These are the key concepts you need to understand to accurately answer the question.

Phase Equilibrium
Phase equilibrium occurs when a substance coexists in different states, like liquid and vapor, without changing over time. In a chemical process, when two phases are in equilibrium, the exchange between them happens at the same rate for a given component. This means no net mass change between phases. In our exercise, phase equilibrium applies as the butane/hexane mixture partially condenses, reaching equilibrium at a certain temperature (T) and pressure (1100 mmHg). This ensures the vapor and liquid streams have a stable composition over time, with fixed mole fractions for each component.

Understanding phase equilibrium in chemical processes is crucial because it impacts separation strategies, energy needs, and product purity. Processes like distillation rely heavily on phase equilibrium for efficient separation of components. Here, identifying the final equilibrium T helps determine how much vapor condenses and the composition of each stream, making it a vital calculation part in process analysis.
Raoult's Law
Raoult's Law provides a way to relate the vapor pressure of a component in a mixture to its mole fraction in the liquid phase. It states that the partial vapor pressure of a component is the product of its mole fraction in the liquid phase and its pure component vapor pressure. This relationship is crucial for describing phase behavior in ideal mixtures.
  • The law applies when considering how a substance behaves in a mixture, like our butane and hexane vapor.
  • Given our scenario, Raoult's Law allows us to determine how much each component contributes to the total vapor phase using their individual vapor pressures.
  • Knowing the relative amounts of butane and hexane in each phase helps in calculating the distribution between liquid and vapor.
By applying Raoult's Law, we can theoretically predict the vapor composition of butane and hexane at different temperatures and pressures. In our exercise, it directly assists in determining the mole fractions of both components in equilibrium, making it central to achieving accurate calculations of the process outputs.
Degree-of-Freedom Analysis
Degree-of-freedom analysis in chemical processes is a systematic method to determine whether enough information is available to solve a system. It counts variables and equations, balancing them to decide solvability. This concept applies heavily in complex systems, ensuring all unknowns can be uncovered using available data.

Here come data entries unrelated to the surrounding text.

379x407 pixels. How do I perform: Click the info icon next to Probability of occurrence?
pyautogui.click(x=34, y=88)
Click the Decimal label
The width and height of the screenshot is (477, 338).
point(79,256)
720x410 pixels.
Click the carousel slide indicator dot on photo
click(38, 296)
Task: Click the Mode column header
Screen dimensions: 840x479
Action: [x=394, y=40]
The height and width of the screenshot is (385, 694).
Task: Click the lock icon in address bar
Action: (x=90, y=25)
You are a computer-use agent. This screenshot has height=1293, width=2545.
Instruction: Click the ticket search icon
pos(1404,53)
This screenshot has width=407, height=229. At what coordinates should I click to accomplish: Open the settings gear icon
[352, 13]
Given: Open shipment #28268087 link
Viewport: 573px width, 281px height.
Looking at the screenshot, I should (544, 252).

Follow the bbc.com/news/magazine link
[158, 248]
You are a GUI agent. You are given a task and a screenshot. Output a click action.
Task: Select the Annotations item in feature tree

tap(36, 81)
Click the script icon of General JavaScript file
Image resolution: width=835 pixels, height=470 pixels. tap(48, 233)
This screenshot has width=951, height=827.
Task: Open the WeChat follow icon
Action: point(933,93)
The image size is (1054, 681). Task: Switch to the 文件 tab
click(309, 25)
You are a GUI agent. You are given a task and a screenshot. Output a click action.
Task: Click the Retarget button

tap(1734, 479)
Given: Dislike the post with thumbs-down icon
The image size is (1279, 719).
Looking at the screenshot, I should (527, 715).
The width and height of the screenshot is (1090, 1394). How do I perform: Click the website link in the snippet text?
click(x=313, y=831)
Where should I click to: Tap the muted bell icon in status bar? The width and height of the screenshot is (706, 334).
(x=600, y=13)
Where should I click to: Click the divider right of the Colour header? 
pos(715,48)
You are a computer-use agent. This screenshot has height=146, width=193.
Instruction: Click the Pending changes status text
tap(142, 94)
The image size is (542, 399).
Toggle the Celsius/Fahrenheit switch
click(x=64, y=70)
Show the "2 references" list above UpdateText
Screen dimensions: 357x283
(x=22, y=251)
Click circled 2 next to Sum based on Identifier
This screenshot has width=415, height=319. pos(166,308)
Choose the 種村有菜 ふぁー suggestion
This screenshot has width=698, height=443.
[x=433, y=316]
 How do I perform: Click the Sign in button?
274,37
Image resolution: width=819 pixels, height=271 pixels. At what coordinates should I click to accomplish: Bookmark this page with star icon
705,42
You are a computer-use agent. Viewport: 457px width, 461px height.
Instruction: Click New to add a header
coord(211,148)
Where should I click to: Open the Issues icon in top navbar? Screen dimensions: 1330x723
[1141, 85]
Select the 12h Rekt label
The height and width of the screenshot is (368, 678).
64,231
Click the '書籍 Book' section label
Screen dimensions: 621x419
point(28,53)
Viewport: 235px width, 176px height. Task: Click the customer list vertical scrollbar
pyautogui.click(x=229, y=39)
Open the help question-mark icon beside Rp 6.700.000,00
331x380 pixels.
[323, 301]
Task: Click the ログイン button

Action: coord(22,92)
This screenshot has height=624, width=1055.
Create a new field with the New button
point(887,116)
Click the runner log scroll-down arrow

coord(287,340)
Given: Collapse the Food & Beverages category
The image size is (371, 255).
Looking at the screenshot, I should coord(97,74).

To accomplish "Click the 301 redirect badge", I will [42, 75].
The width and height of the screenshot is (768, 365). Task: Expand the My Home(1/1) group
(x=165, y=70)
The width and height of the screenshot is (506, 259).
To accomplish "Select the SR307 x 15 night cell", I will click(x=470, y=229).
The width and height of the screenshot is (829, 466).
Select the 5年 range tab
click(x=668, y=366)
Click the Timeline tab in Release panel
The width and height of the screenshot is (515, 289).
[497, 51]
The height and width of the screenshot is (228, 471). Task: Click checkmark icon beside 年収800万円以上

For the exercise problem, a degree-of-freedom analysis helps us evaluate if we can find the final temperature, the composition of the liquid product, and molar flow rates. This involves:
  • Listing known variables such as initial compositions, flow rates, and pressures.
  • Determining the number of equations available, like mole balances or phase relations via Raoult's Law.
  • Checking if equations equal the number of unknowns. If they do, as in this problem, solving the system is feasible.
Understanding degree-of-freedom analysis allows engineers to manage complex cases systematically and is essential in ensuring process designs meet specified requirements. It helps pinpoint the parameters needed for successful process completion, like in this partial condensation step.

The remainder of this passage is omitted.